Around 600 French police took part in the evacuation which began in the early hours of Thursday morning.
Between 1,500 to 3,000 migrants, including 250 women and children, had been living in the camps that had sprung up alongside major roads, underneath motorway flyovers and bridges around the Porte de la Chapelle area of northern Paris.
Évacuation en cours d’un campement d’environ 1000 migrants à Paris (Porte de La Chapelle), opération de police en cours.
15 gymnases sont réquisitionnés en région parisienne pour accueillir les migrants.
— Remy Buisine (@RemyBuisine) November 7, 2019
The camps were also adjacent to a notorious Paris spot known as “crack hill”, where drug dealers congregate and sell cheap crack cocaine to addicts and migrants.
As usual when migrant camps have been evacuated in Paris, hundreds were taken by buses to temporary accommodation in sports halls and asylum reception centres across the Paris region.
Photo: Rory Mulholland
But charities have been critical of the clear outs in the past for not providing a permanent solution. Many of those evacuated end up living on the streets once again with new camps forming in a matter of months.
Paris police chief Didier Lallement said on Thursday: “I cannot allow such a dangerous situation to develop, not only for those who set up in the camp but also for motorists. This cannot go on.”
The huge police operation meant roads had to be closed and caused major traffic disruption in the area around Porte de la Chapelle, notably the A1 motorway and the périphérique ring road.
— Le Parisien (@le_Parisien) November 7, 2019
The clear-out comes just a day after the President Emmanuel Macron's government announced a raft of measures on immigration, many of which were aimed at toughening the country's policy towards asylum seekers and their access to health care.
“We want to take back control of our migration policy,” said the French PM Edouard Philippe.
The government had announced on Wednesday that the Paris migrant camps would be cleared “before the end of the year”.
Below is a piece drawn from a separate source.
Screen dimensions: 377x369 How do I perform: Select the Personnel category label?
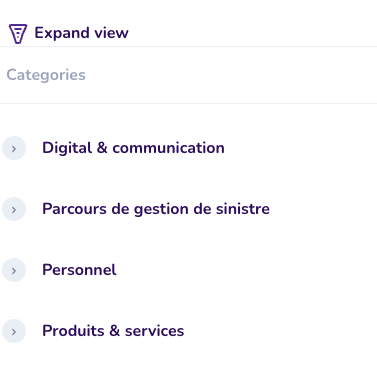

The Paris Mayor Anne Hidalgo has long been calling on the government and police to act.
“I do not understand why the state lets indignity and chaos prosper at the gates of the capital of France,” she said previously.
Speaking at the scene of Thursday's evacuation Hidalgo said: “We are not confronted by a surge in the number of migrants that makes it impossible for us to accommodate them. Our country is capable of welcoming them in a dignified manner.
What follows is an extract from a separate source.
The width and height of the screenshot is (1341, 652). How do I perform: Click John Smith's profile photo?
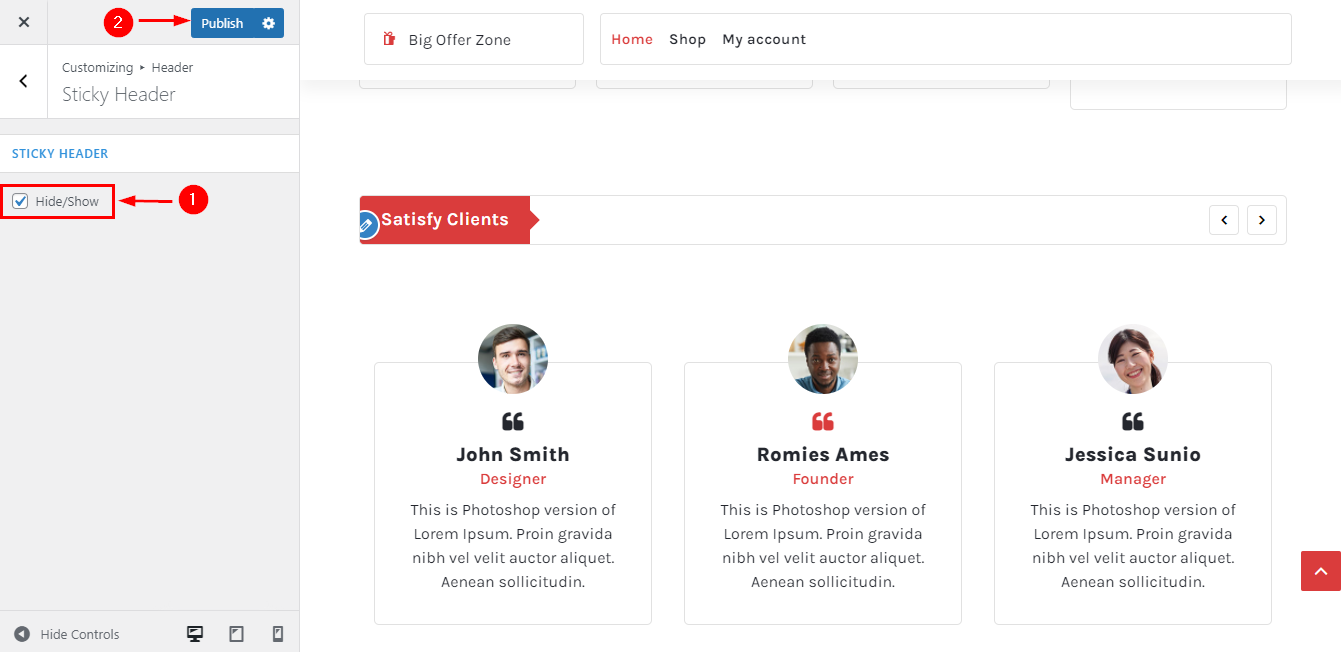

“The streets are not places to live,” she said. Police are due to clear out camps at nearby Porte d'Aubervilliers in the coming days.
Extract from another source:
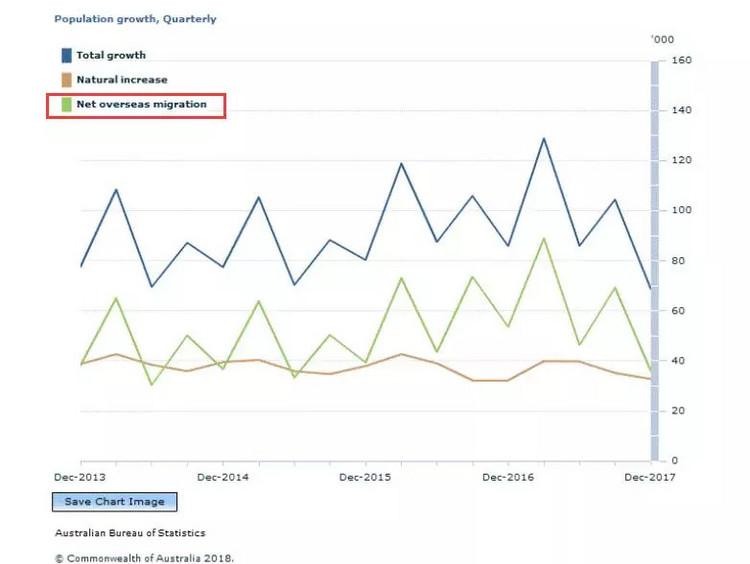Click the Population growth, Quarterly chart title
Screen dimensions: 750x564
[135, 19]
Interior Minister Christophe Castaner said that 16,000 places would be made available in three new migrant centres, an effort to keep migrants from setting up new settlements.
Awa, a 32-year-old woman from the Ivory Coast, said on Thursday that she had been sleeping in a tent at the Porte de la Chapelle since she arrived in France a year ago.
“It's raining, it's cold. I don't know where I will go, but I'm glad to go because I will have a roof over my head tonight,” she said, as she waited in line for a coach, carrying just a backpack.
Earlier this year The Local's freelance reporter Rory Mulholland visited the camp.
“About a hundred metres from “Crack Hill,” a patch of wasteland where dishevelled drug-addicts congregate to buy a fix and where many live rough, a sea of tents stretches out underneath a motorway flyover,” he wrote
“There a few hundred migrants from war-torn or impoverished countries live in appalling conditions, waiting for their next appointment with the migration authorities, who after an initial meeting send them away to fend for themselves for months on end.
“It lies beneath an intersection of the périphérique, the eternally clogged Paris inner ring road, and a series of multi-lane highways leading to the suburbs, and is invisible to most people zooming past overhead.”